みんなが力自慢なのか、服の下からでも鍛えられた筋肉が見て取れた。


「ねぇ、お嬢さん。俺たちと一緒にデートしない?」

「こんなにも美しい女性を一人きりにさせたら、英国紳士として恥ずかしいからね」

「そうそう、君の魅力は太陽にも勝るほどだよ」

「曇り空には、部屋でハイティーとしようじゃないか」


 体格の良い、黙っていればそれなりにイイ男たちなのに、女の口説き方というものがまるでわかってない。

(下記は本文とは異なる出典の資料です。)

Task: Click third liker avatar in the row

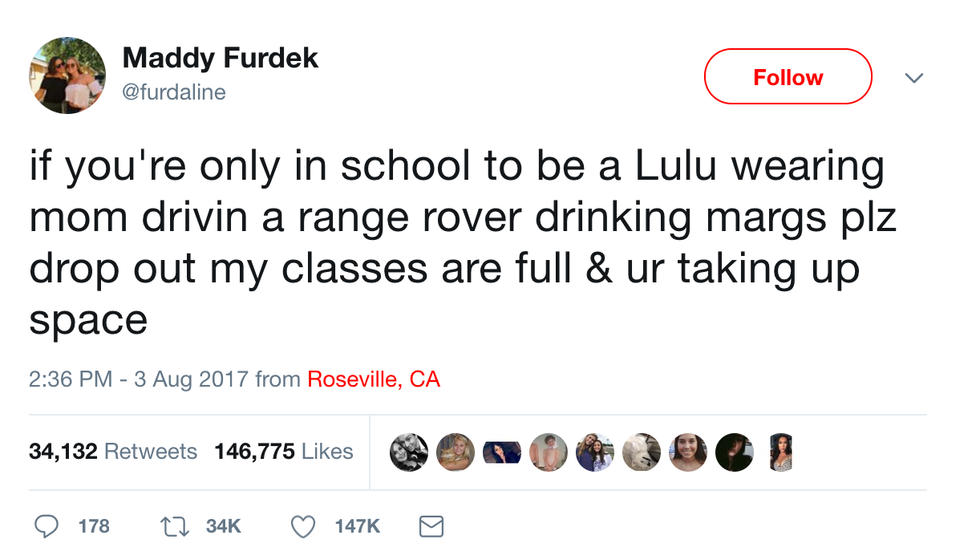Action: point(501,452)
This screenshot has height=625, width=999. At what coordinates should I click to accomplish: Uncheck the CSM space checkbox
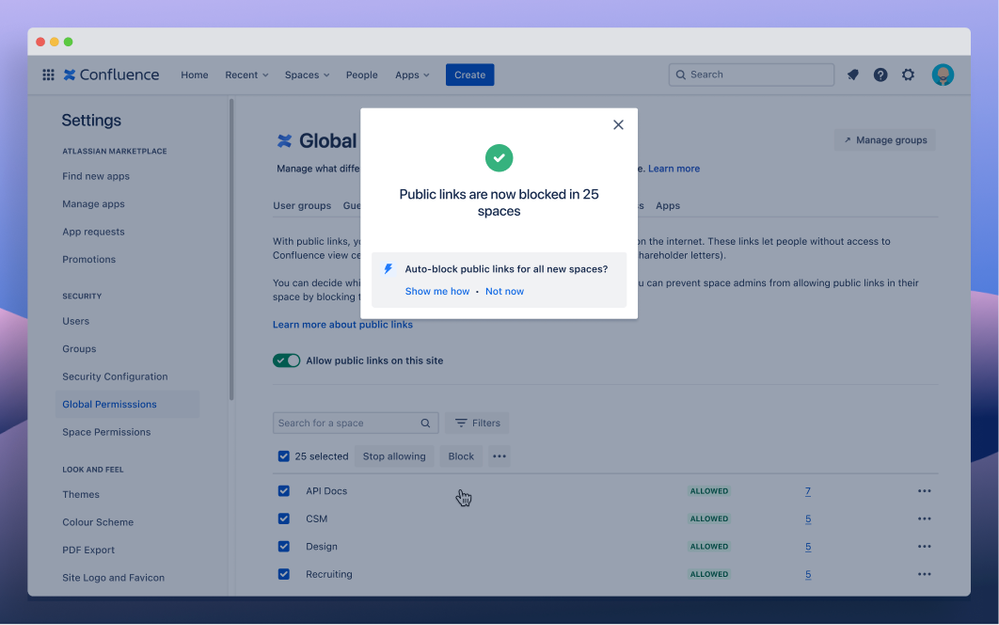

 ーーそう。黙っていれば、それなりにカッコイイのに。


「うん? こんなイイ男に囲まれて緊張してるのかい?」


 背後にいた男が、逃げられないように私の肩を抱く。

 ーー黙っていれば……。


「レディは緊張しているみたいだ。なら、私がエスコートしますよ」


 身体を舐め回すような視線を隠すことなく、もう一人の男が近付いてくる。

 ーー黙って……。


「ああ、もう! おとなしくこっちに来い!」

 しびれを切らした前方の男が、強引に腕を掴む。

 ーー黙……。


「どうせお前は逃げられないんだ。ただ黙っておとなしく俺たちに付いてくればいいんだよ!」


 もう待ち切れないのか、前方にいるもう一人の男はいやらしい笑みを浮かべている。

 ーーそこまで言うなら、黙らせてあげようじゃないの。


「いいわ、あなたたちに付き合ってあげる」


 私が観念したと勘違いしたバカたちは、一斉に喜びの声を上げた。

 けど残念。


「さあ、それじゃあ一緒に楽しみましょう――」


 まあ、私の男運のなさは今に始まったことじゃない。面倒だけど、身の程というものを教えてあげないとね。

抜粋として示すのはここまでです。